FX's soccer docuseries Necaxa has a bit of an identity crisis
Eva Longoria hopes to help a floundering Mexican team recapture its former glory.
Photo: FX
The expression “ni de aquí, ni de allá” (“neither from here nor from there” in English) has long been used by the U.S. Latino community to capture the very specific sense of displacement both here (in the States) and abroad (in the countries their families are originally from). Belonging is hard to come by when your identity is cleaved in half, stuck being pulled in what can often feel like opposite directions. Eva Longoria breaks that feeling down for her audience in an early episode of Necaxa, a sports docuseries where we follow her as she acquires a stake in a floundering Mexican soccer team in hopes of helping it rekindle its past glory. Despite living and raising her family in Mexico, she’s aware of the optics of a “gringa” who’s quite self-conscious of her Spanish trying to take on the mantle of Mexican soccer-club owner—especially of a team with as storied a history as Necaxa. And so, from the start, this latest FX show (a sibling of sorts to Ryan Reynolds and Rob Mac’s similarly-themed Welcome To Wrexham) operates from a defensive posture about its very premise.

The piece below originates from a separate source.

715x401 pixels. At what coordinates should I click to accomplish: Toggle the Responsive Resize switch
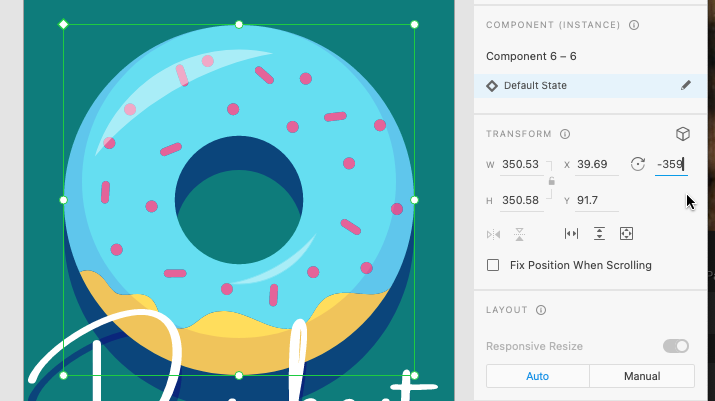tap(676, 346)
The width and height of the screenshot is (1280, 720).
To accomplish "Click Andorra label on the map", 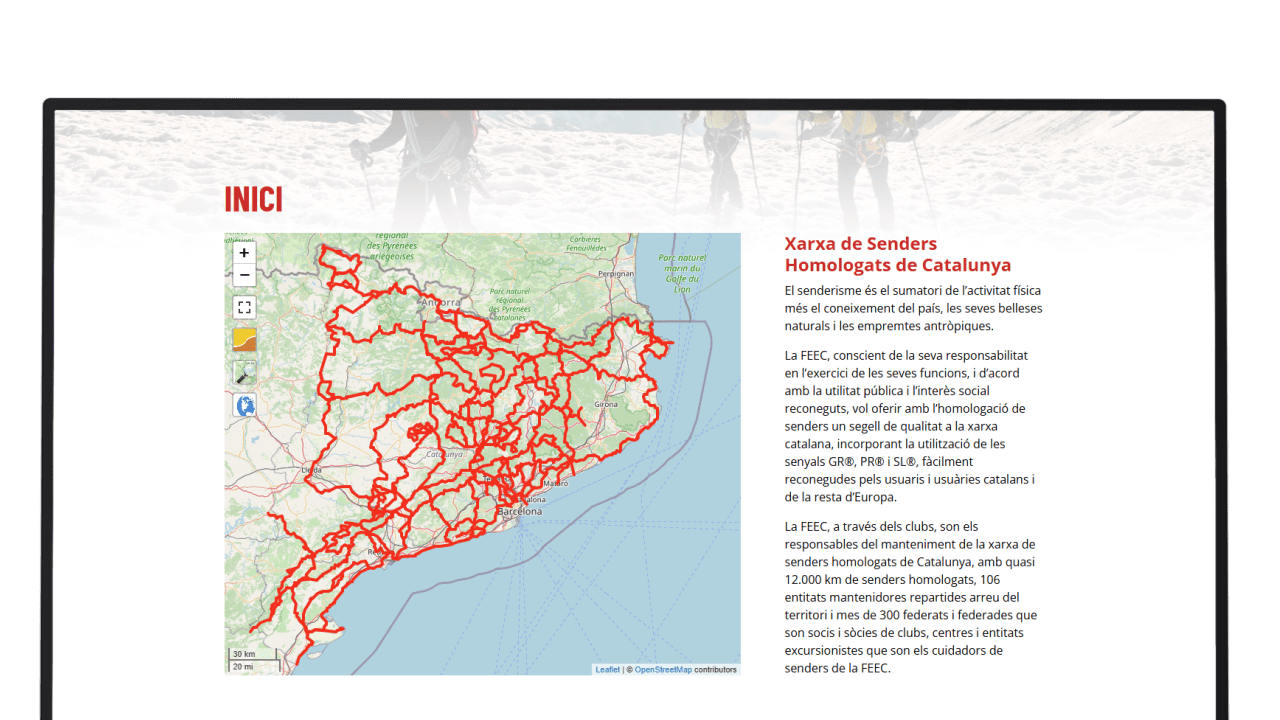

Split between wanting to talk to an American audience and celebrate Necaxa’s own Mexican legacy, and often twisting itself so as to accomplish both, Necaxa ends up feeling like it has no clear sense of belonging, nor a sense of what it wants to be. An early clue to such an identity crisis comes in the show’s opening moments. Longoria, a charming and candid a narrator and central figure, opens the show with a tale about her father. “I want to tell you a story about a Texan,” she says (in Spanish). She describes her dad as a rancher, a mechanic, a hunter, and, most crucially, a diehard fan of the Dallas Cowboys. Yes, a docuseries about a Mexican soccer teams opens with an anecdote about American football. This makes sense narratively. Longoria presumes folks watching are more likely to know about that Texan team than Necaxa. And they may also understand more about sports fandom when it’s framed through such a relatable family anecdote about going to games in Texas—because, let’s face it, even as soccer’s cultural imprint in the U.S. has been growing steadily, it is still very much dwarfed by that of American football on everyday Americans.

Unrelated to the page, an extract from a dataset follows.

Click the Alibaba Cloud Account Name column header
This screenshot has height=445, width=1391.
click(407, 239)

But such a juxtaposition (and Longoria will go on to make similar comparisons throughout the series) nevertheless feels like it ends up limiting how Necaxa defines its own viewers. Namely, they’re soccer newbies who need both American football references on the one hand to navigate this worldwide sport phenom and the presence of celebrities on the other to make the project legible. So, especially in that opening episode, Necaxa can get bogged down with lengthy expository dialogue that comes off as both dry and didactic—and closer, in fact, to the world of infomercials and promotional materials than a show of this caliber has any right to be. It’s telling that the most visible Necaxa figure we meet in the premiere is not the coach nor any of the players but Diego González, the team’s head of press.
That also underlines how much of a branding experiment Necaxa really is. Yes, this is a soccer club whose days at the top have been eclipsed by a recent streak of losses (and a move from Mexico City to the much smaller city of Aguascalientes), an underdog in desperate need of a comeback. It’s the case of a team requiring an overhaul—on the field and off.